#### [BRANO DI LETTURA]
#CinemaeFilosofia
La casa non è un film che spaventi o inquieti.
Certe scene sono stomachevoli e visivamente raccapriccianti, ma la paura e il disgusto (si pensi a Inside Out) sono due emozioni ben distinte.
Non ci si inquieta minimamente con La casa perché è un film totalmente visivo, e la paura è invece un'emozione tutta concettuale.
Del resto non è la sola emozione suscitata dal Cinema dell'orrore: come ho descritto sono decine le sottili sfumature emotive che può veicolare.
La casa La casa La casa
L'attenzione durante il film è volta soltanto a valutare quanto sarà splatter la scena successiva, non c'è vera tensione.
Questo è il fenomeno chiamato del torture porn, di quei film che giocano sul voyeurismo spettatoriale - nel qual caso, quello legato alla rappresentazione di scene macabre, sanguinarie e indubbiamente, in questo, fini a se stesse.
Paradossalmente non è coraggio quello di chi si interessa a queste pellicole.
Paura e tensione cedono il posto all'attrazione per ciò che disgusta.
Ciò che spaventa non vuol essere visto, ciò che disgusta, invece, spesso non può fare a meno di essere guardato.
La casa è, sì, un torture porn, ma alterna anche momenti d'ironia grottesca ispirati dalla trilogia d'origine degli anni '80 di Sam Raimi, per cui si sentono dialoghi completamente assurdi e comportamenti totalmente irragionevoli (come della pioggia - di cui non dirò la consistenza - che pare cadere orizzontalmente).
Momenti voluti per sbilanciare a tal punto il comune buon senso da risultare ridicoli, talvolta esilaranti.

#### [MATERIALE FORNITO]
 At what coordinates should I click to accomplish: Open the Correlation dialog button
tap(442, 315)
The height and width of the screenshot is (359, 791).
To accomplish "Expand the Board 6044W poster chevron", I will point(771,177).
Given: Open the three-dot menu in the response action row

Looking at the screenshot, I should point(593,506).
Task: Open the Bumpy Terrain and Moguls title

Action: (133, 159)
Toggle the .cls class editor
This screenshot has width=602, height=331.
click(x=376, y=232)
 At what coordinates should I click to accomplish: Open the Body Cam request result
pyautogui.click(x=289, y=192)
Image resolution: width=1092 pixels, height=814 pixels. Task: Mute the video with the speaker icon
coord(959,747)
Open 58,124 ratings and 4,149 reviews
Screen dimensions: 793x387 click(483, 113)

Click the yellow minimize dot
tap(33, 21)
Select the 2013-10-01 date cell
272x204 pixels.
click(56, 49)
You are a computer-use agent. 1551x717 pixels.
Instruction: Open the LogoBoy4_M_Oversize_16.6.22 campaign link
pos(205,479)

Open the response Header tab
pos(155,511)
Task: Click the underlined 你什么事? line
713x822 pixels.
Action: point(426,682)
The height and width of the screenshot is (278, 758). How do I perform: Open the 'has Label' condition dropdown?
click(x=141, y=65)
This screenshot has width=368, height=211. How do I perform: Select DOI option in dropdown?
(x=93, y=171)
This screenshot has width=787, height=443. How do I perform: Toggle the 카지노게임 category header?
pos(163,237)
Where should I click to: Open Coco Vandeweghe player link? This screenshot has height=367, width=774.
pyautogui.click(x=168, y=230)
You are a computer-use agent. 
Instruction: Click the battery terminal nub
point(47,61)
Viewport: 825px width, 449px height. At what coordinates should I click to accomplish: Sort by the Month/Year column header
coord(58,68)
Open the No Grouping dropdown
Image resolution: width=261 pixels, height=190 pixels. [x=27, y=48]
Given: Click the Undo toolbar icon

#### [DA SVOLGERE]
1. Nel brano di lettura sul film La casa, da quale opera sono ispirati i momenti d'ironia grottesca?
2. Scrivi il seguito del brano di lettura sul film La casa, ripartendo dopo l'ultima frase.

#### [RISULTATI DELL'ESERCIZIO]
1. Dalla trilogia d'origine degli anni '80 di Sam Raimi.

2.
[Un personaggio ironico quanto raccapricciante, in una parola: "grottesco"]
Quando in qualunque rappresentazione artistica si giunge alla piena consapevolezza dei mezzi espressivi si tende a rivolgere il linguaggio su se stesso adottando una meta-visione che spesso ironizza sui propri canoni.
Come siamo giunti a prenderci beffe della paura?
Come siamo giunti a rappresentare, figurarci e, poi, dire la paura?
Tenterò un'analisi sull'origine di ciò.
Come è stato acutamente osservato il genere horror sviscera il rapporto fra il razionale e l'irrazionale; quando un evento sfonda la barriera della verosimiglianza (ciò che potrebbe essere vero) l'evento stesso, per quanto potesse essere eccezionalmente macabro in principio, apparterrà, ora, alla sfera del ridicolo.
Più propriamente andrebbe definito come grottesco, ma con la consapevolezza che ciò fa parte del registro della comicità e non dell'orrore.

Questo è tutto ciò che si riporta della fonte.